The Brooklyn, Bath and West End RR Elevated line's Bensonhurst station in 1917. Photo via the New York Historical Society, uploaded by Oocities.org
The Brooklyn, Bath and West End RR Elevated line’s Bensonhurst station in 1917. Photo via the New York Historical Society, uploaded by Oocities.org

To understand how Bensonhurst got its name, you must go way back to when the area was farmland.

One of the first landowning clans of southwest Brooklyn’s Bath Beach and Bensonhurst neighborhoods was the Polhemus family.

Come the early 19th century, the Polhemus sold their acreage to the Benson family, who were another landowning clan, descended from some of America’s earliest Dutch settlers. The Benson’s then proceeded to farm the area from the 1830s through the 1880s.

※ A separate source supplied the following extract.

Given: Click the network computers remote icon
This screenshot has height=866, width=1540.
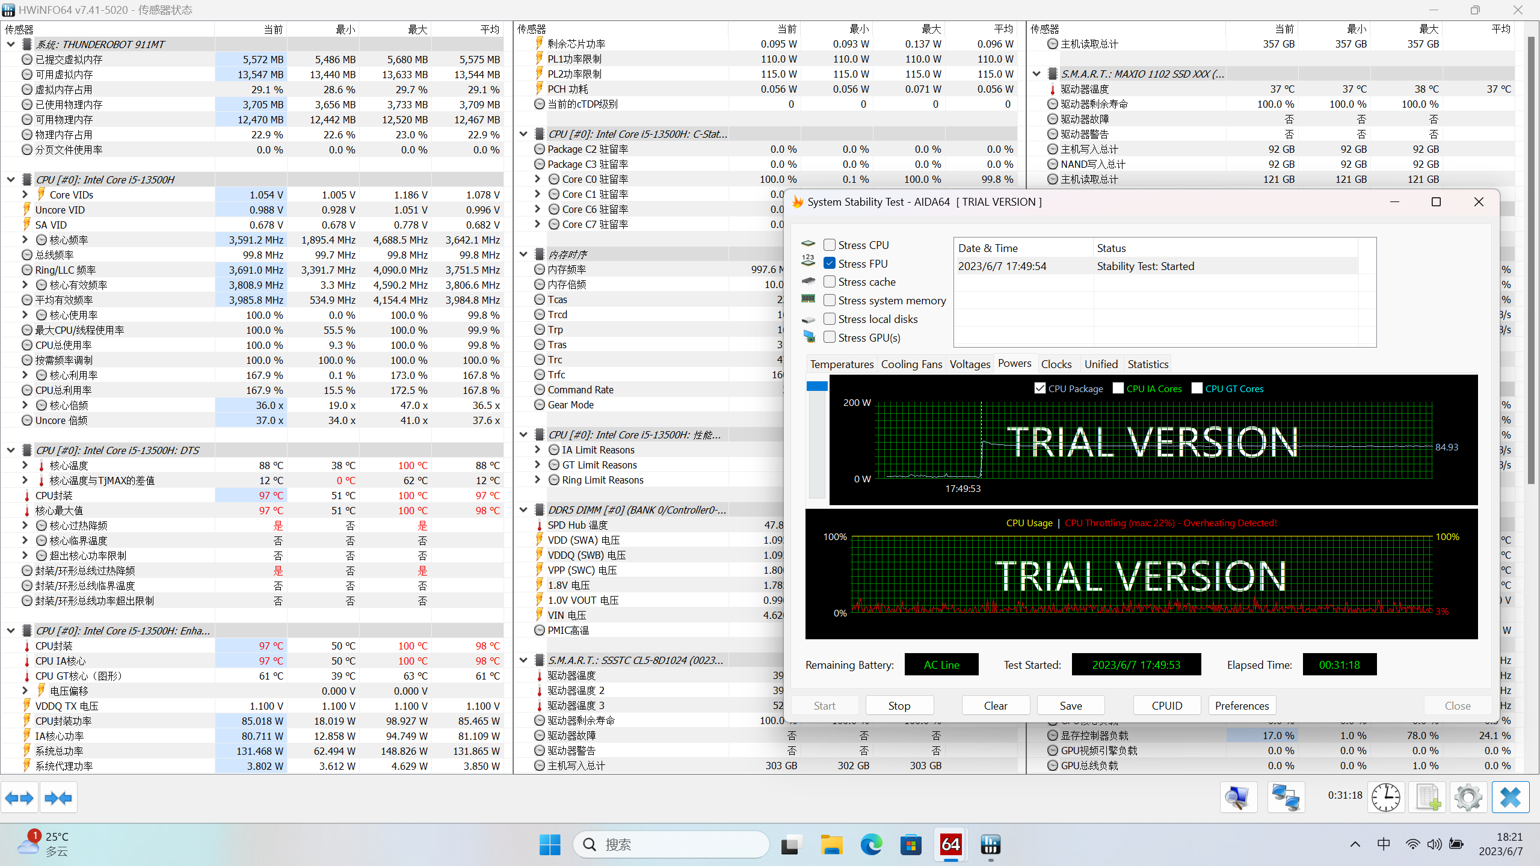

Then, in 1889, developer James Lynch bought the Benson’s land and turned the area into an exclusive resort, complete with trolley and steam rail access. The Benson’s gave Lynch their blessing in his endeavor, so long as he named the area after them.

An index map of Bensonhurst-by-the-Sea from 1895. Photo via NYPL
An index map of Bensonhurst-by-the-Sea from 1895. Photo via NYPL

Thus was born Bensonhurst by the Sea, the short-lived title assigned to the beach town. To complete his paradise, Lynch added water and gas piping, built 1,000 villas, and planted 5,000 shade trees on his newly acquired property. In all, his resort was 350 acres and stretched from 78th Street to Gravesend Bay and from 20th Avenue to 23rd Avenue, according to NYC Parks.

“Bensonhurst by the Sea is the lengthy but euphonious title of a tract of land on the line with the West End Railroad that in the good old days of husbandry was known as the Benson farm,” a Brooklyn Daily Eagle article from 1888 said of the resort.

A 1907 postcard from Bensonhurst by the Sea. Photo via Wandering NYC
A 1907 postcard from Bensonhurst by the Sea. Photo via Wandering NYC

After ten years or so, most of the villas built for Bensonhurst by the Sea were razed and the community’s farms were paved over. Simpler, more modern houses were built as affordable housing for Jewish and Italian immigrants escaping the poverty, crime and over-crowded conditions on the Lower East Side of Manhattan.

That wave of residential development — much of which still makes up the fabric of the area’s housing — was enabled by the modernizations put in by Lynch and his now long gone seaside resort.

Clearly, the Benson’s surname has lived on in the neighborhood’s current incarnation.